_What you will do_
Your output is the line containing "easter (407, 1280)" plus all lines after it to the end of the records, reproduced exactly, with nothing else.

Stored data entries:
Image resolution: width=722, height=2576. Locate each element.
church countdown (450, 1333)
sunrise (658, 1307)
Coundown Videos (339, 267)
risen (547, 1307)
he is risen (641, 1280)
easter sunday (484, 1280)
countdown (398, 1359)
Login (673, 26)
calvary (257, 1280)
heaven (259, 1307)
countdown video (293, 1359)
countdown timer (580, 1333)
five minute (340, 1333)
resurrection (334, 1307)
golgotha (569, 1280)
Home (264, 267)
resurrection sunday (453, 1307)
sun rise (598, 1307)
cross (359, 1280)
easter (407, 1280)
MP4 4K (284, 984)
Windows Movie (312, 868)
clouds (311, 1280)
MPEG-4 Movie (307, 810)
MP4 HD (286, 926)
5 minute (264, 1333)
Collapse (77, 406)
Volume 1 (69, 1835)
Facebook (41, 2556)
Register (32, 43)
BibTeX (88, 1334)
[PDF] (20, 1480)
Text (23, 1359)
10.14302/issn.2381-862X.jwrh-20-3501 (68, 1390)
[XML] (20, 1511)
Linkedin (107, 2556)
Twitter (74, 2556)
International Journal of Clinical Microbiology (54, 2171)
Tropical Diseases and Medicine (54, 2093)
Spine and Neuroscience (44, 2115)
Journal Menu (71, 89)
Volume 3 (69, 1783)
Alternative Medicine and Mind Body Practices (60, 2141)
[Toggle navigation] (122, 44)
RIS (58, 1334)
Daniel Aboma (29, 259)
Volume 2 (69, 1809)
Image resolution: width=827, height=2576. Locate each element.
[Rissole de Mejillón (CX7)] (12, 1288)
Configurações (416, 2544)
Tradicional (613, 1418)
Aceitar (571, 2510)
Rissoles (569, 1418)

_Exercise response_
easter (407, 1280)
MP4 4K (284, 984)
Windows Movie (312, 868)
clouds (311, 1280)
MPEG-4 Movie (307, 810)
MP4 HD (286, 926)
5 minute (264, 1333)
Collapse (77, 406)
Volume 1 (69, 1835)
Facebook (41, 2556)
Register (32, 43)
BibTeX (88, 1334)
[PDF] (20, 1480)
Text (23, 1359)
10.14302/issn.2381-862X.jwrh-20-3501 (68, 1390)
[XML] (20, 1511)
Linkedin (107, 2556)
Twitter (74, 2556)
International Journal of Clinical Microbiology (54, 2171)
Tropical Diseases and Medicine (54, 2093)
Spine and Neuroscience (44, 2115)
Journal Menu (71, 89)
Volume 3 (69, 1783)
Alternative Medicine and Mind Body Practices (60, 2141)
[Toggle navigation] (122, 44)
RIS (58, 1334)
Daniel Aboma (29, 259)
Volume 2 (69, 1809)
Image resolution: width=827, height=2576. Locate each element.
[Rissole de Mejillón (CX7)] (12, 1288)
Configurações (416, 2544)
Tradicional (613, 1418)
Aceitar (571, 2510)
Rissoles (569, 1418)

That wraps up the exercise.